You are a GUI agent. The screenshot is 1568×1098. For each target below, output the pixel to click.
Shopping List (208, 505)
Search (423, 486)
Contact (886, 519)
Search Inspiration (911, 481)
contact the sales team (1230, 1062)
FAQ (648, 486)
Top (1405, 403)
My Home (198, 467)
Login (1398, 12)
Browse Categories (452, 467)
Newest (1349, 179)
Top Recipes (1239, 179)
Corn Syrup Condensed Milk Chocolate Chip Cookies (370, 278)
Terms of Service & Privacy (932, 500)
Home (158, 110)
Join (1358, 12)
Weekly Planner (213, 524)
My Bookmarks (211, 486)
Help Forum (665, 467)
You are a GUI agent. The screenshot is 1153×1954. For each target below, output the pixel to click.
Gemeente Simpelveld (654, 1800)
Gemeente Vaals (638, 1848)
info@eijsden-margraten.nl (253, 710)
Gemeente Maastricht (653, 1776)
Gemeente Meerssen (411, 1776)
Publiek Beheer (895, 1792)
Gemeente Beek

++++++++++++++++++++

§ What is being asked:
Rewrite all of the rows above, putting "Municipality" wherever "Gemeente" occurs and leaving everything else as it is.

§ The result:
You are a GUI agent. The screenshot is 1568×1098. For each target below, output the pixel to click.
Shopping List (208, 505)
Search (423, 486)
Contact (886, 519)
Search Inspiration (911, 481)
contact the sales team (1230, 1062)
FAQ (648, 486)
Top (1405, 403)
My Home (198, 467)
Login (1398, 12)
Browse Categories (452, 467)
Newest (1349, 179)
Top Recipes (1239, 179)
Corn Syrup Condensed Milk Chocolate Chip Cookies (370, 278)
Terms of Service & Privacy (932, 500)
Home (158, 110)
Join (1358, 12)
Weekly Planner (213, 524)
My Bookmarks (211, 486)
Help Forum (665, 467)
You are a GUI agent. The screenshot is 1153×1954. For each target below, output the pixel to click.
Municipality Simpelveld (654, 1800)
Municipality Vaals (638, 1848)
info@eijsden-margraten.nl (253, 710)
Municipality Maastricht (653, 1776)
Municipality Meerssen (411, 1776)
Publiek Beheer (895, 1792)
Municipality Beek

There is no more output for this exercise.